[Data items]

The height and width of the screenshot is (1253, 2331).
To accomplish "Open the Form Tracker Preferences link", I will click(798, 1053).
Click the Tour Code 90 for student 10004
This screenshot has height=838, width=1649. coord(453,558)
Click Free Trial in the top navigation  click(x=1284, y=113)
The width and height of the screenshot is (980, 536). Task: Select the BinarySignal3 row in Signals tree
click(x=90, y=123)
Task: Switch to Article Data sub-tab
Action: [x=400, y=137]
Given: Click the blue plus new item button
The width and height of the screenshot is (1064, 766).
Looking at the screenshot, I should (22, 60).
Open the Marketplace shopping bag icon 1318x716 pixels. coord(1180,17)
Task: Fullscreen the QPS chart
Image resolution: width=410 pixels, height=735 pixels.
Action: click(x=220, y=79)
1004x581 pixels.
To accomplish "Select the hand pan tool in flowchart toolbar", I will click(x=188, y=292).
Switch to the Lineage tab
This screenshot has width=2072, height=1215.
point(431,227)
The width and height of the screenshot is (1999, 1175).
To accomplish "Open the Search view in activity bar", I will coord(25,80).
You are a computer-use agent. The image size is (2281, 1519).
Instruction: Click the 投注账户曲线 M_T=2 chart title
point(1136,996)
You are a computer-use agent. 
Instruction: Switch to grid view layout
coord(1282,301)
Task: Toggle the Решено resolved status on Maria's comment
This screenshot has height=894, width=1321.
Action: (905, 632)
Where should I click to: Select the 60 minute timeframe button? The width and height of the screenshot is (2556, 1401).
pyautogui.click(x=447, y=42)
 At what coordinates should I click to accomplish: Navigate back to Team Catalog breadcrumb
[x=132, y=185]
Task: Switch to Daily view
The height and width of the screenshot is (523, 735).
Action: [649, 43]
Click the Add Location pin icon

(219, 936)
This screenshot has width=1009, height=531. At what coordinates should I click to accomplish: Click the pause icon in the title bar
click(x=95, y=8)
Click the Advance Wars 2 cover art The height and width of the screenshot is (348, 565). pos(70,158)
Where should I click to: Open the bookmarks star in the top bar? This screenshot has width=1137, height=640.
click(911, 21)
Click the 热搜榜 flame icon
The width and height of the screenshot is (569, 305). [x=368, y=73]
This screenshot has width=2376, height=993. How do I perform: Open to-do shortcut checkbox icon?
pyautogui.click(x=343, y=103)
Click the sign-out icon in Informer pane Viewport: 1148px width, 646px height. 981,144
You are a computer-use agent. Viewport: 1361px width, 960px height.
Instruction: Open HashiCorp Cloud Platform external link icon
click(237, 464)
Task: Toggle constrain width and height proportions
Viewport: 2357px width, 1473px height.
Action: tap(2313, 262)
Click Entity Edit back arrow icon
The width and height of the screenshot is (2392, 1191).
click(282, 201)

Task details:
Show all lines above holding "computer".

Your response:
You are a computer-use agent. The image size is (2281, 1519).
You are a computer-use agent. 
You are a computer-use agent. Viewport: 1361px width, 960px height.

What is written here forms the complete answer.